Instead, Devedjian took the presidency of the Hauts-de-Seine General Council on 1 June, becoming head of the richest département in France. He was also named Deputy Secretary-General of the Union for a Popular Movement (UMP), replacing Brice Hortefeux, then Secretary-General on 25 September, sharing the party leadership with First Vice President Jean-Pierre Raffarin.

=== Return to government ===
From 8 December 2008 to 13 November 2010, Devedjian was appointed Minister under the Prime Minister in charge of the Implementation of the Recovery Plan, a special ministerial post created for two years after the 2008 financial crisis and the announcement of a recovery package by President Sarkozy on 4 December. He left the UMP leadership to Xavier Bertrand on 8 December.

===Political career===

Governmental functions

Minister of Economic Recovery Plan: 2008–2010.

Minister of Industry: 2004–2005

Minister of Local Liberties: 2002–2004

Electoral mandates

National Assembly of France

Member of the National Assembly of France for Hauts-de-Seine (13th constituency): 1986–2002 (Became minister in 2002) / 2005–2008 (Became minister in 2008) / 2010–2017. Elected in 1986, reelected in 1988, 1993, 1997, 2002, 2005 (by-election), 2007 and 2012.

● REQUIREMENT: Reproduce the passage on Devedjian's career word for word from "Instead, Devedjian took" to "President Jean-Pierre Raffarin.". The lines that follow come from a separate source unrelated to the passage on Devedjian's career.

● RECORDED DATA:

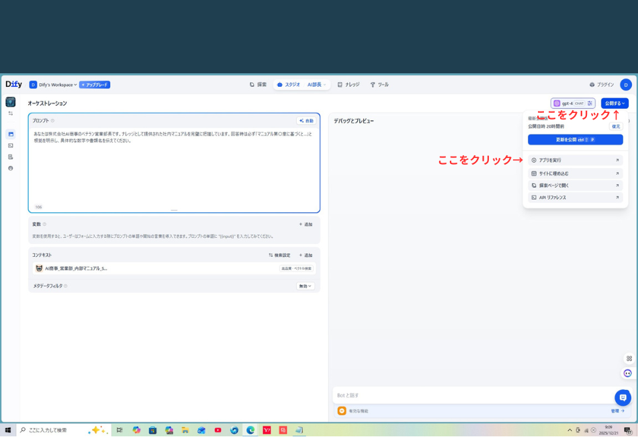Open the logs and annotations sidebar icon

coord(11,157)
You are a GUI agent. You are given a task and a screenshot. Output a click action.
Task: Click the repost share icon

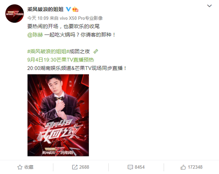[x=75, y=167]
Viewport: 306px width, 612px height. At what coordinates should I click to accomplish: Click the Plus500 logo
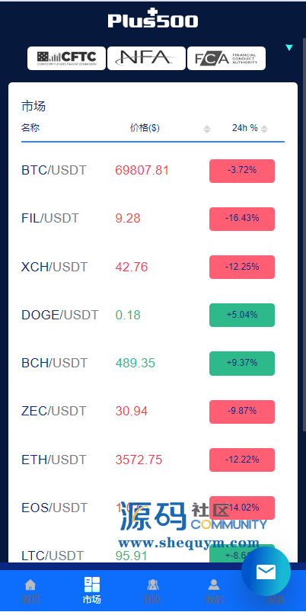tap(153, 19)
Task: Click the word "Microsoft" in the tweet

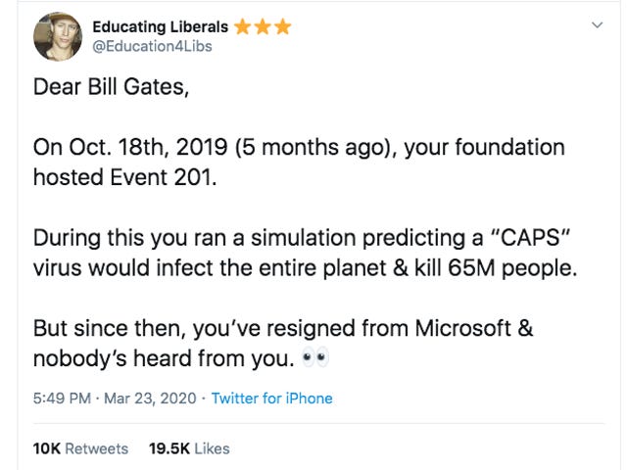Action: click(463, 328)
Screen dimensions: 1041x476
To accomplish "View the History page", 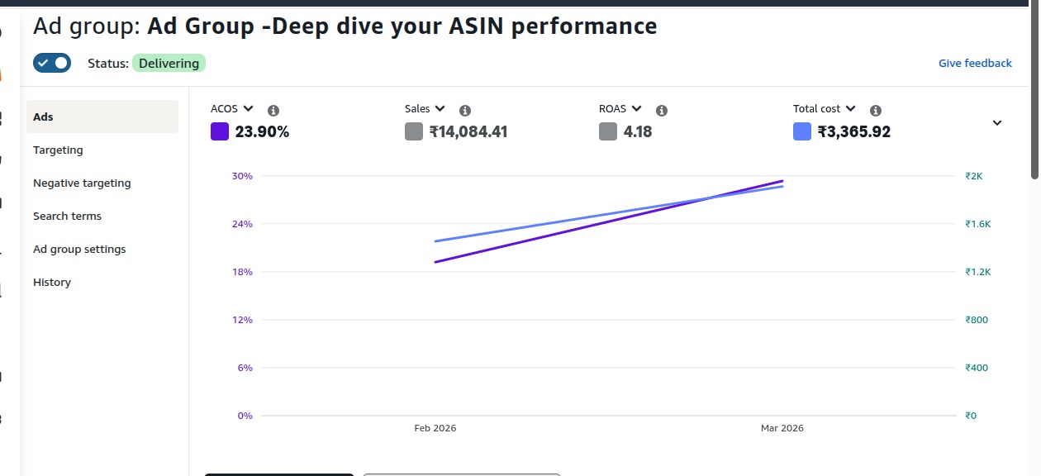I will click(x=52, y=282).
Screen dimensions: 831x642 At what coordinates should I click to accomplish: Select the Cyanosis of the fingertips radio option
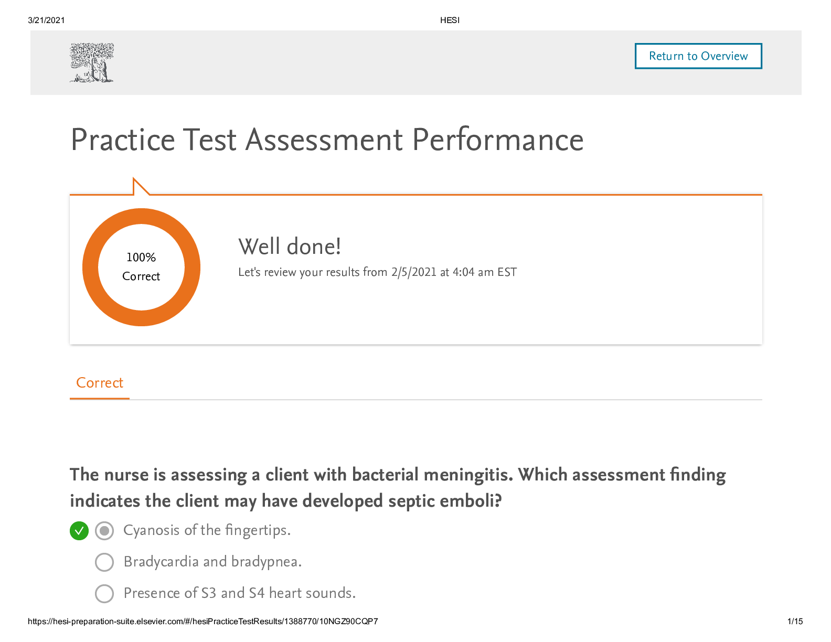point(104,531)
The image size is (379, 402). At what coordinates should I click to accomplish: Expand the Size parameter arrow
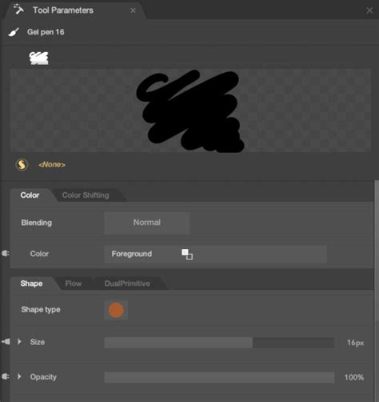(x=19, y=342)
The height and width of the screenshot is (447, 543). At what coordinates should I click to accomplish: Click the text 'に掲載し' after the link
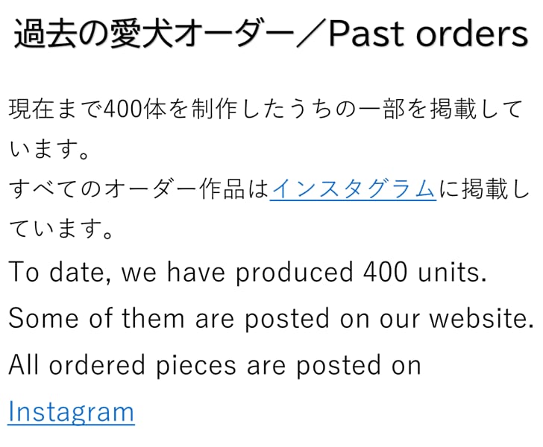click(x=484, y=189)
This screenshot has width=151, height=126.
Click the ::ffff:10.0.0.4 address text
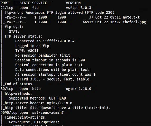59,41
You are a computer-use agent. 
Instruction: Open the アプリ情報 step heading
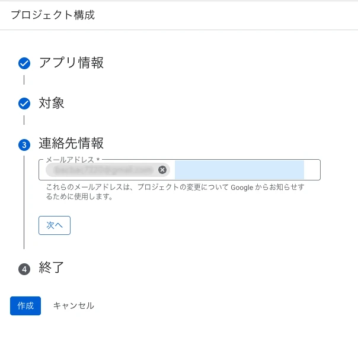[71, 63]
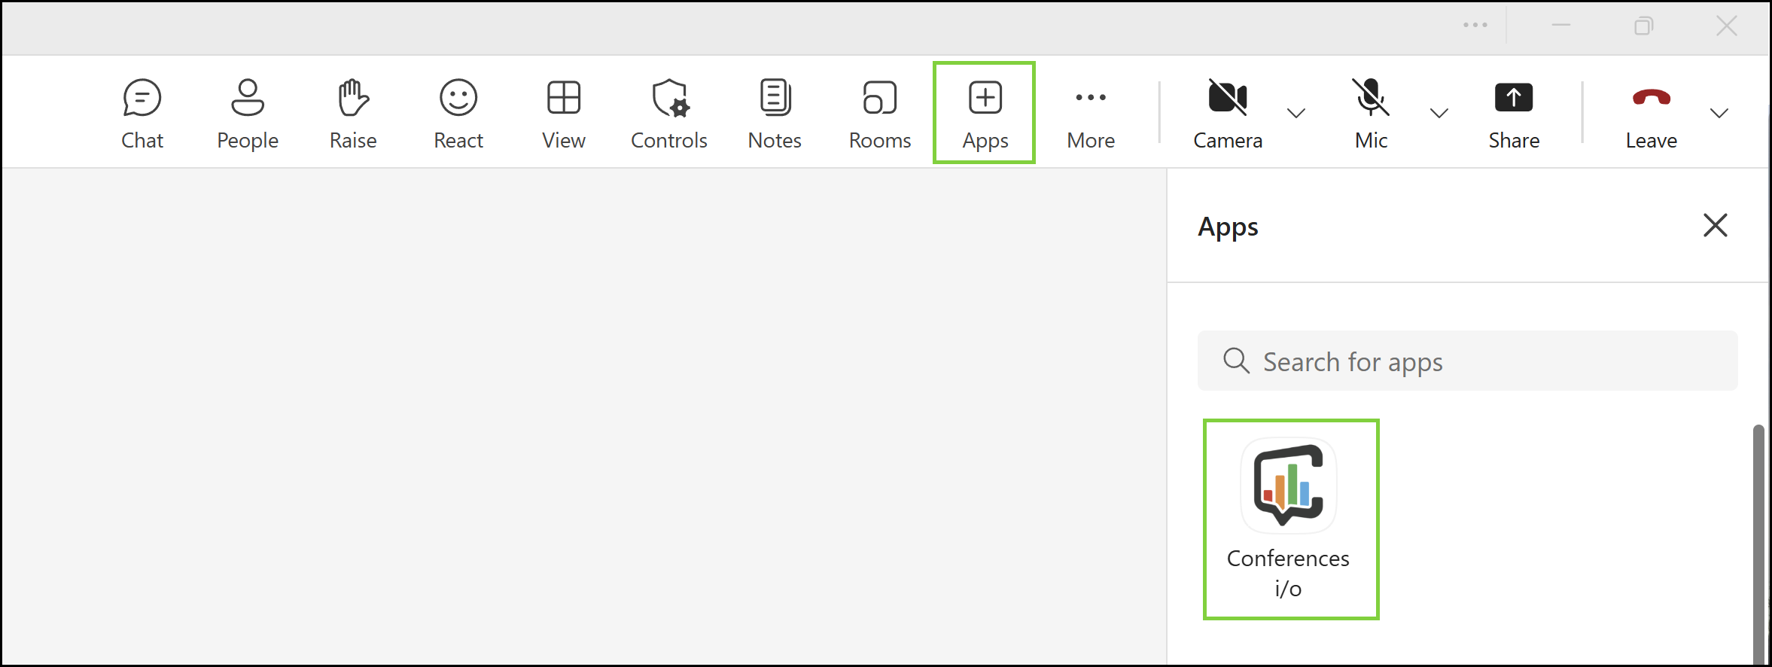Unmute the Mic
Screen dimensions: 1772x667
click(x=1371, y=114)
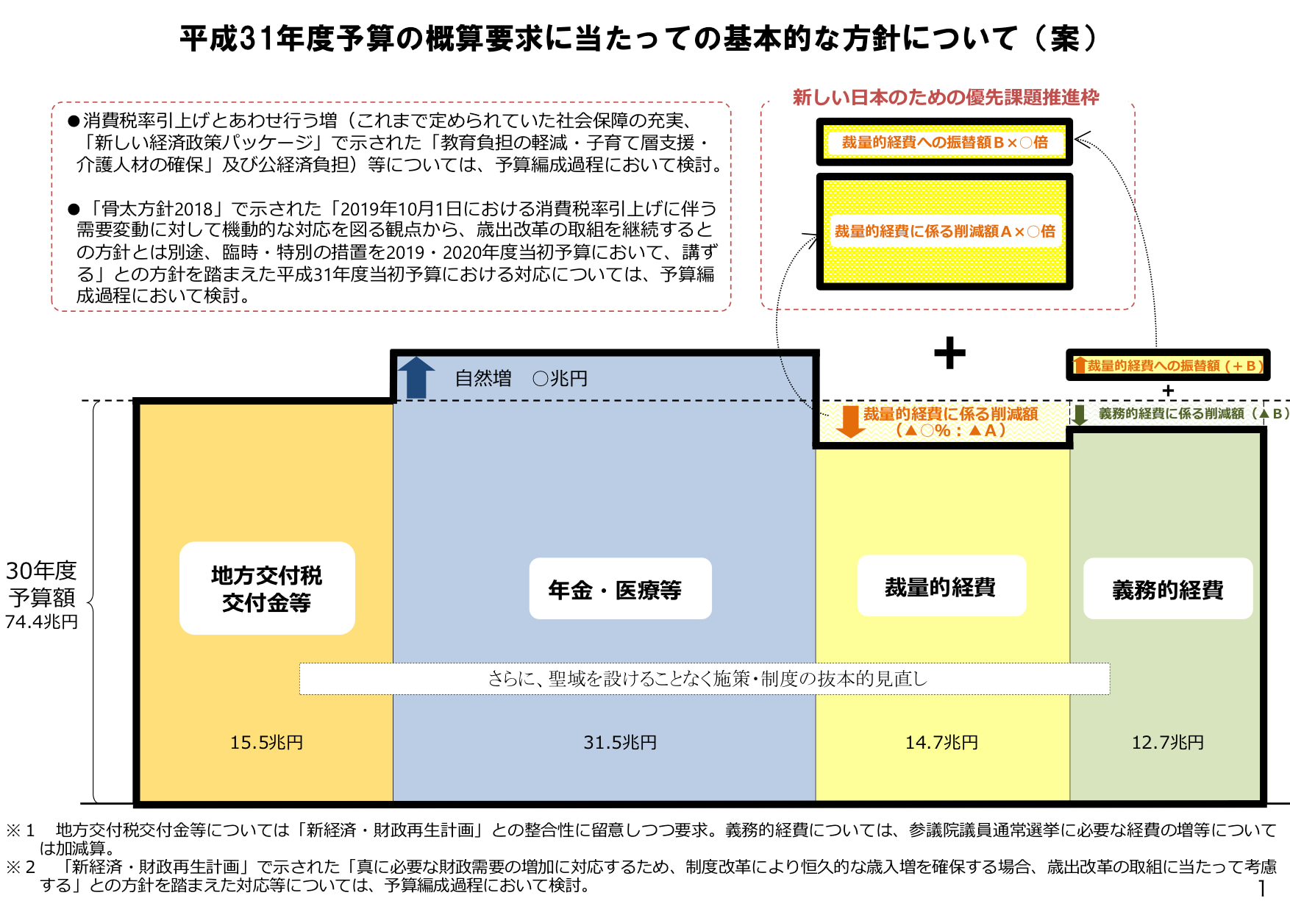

● PROBLEM SOLUTION:
Instead, Devedjian took the presidency of the Hauts-de-Seine General Council on 1 June, becoming head of the richest département in France. He was also named Deputy Secretary-General of the Union for a Popular Movement (UMP), replacing Brice Hortefeux, then Secretary-General on 25 September, sharing the party leadership with First Vice President Jean-Pierre Raffarin.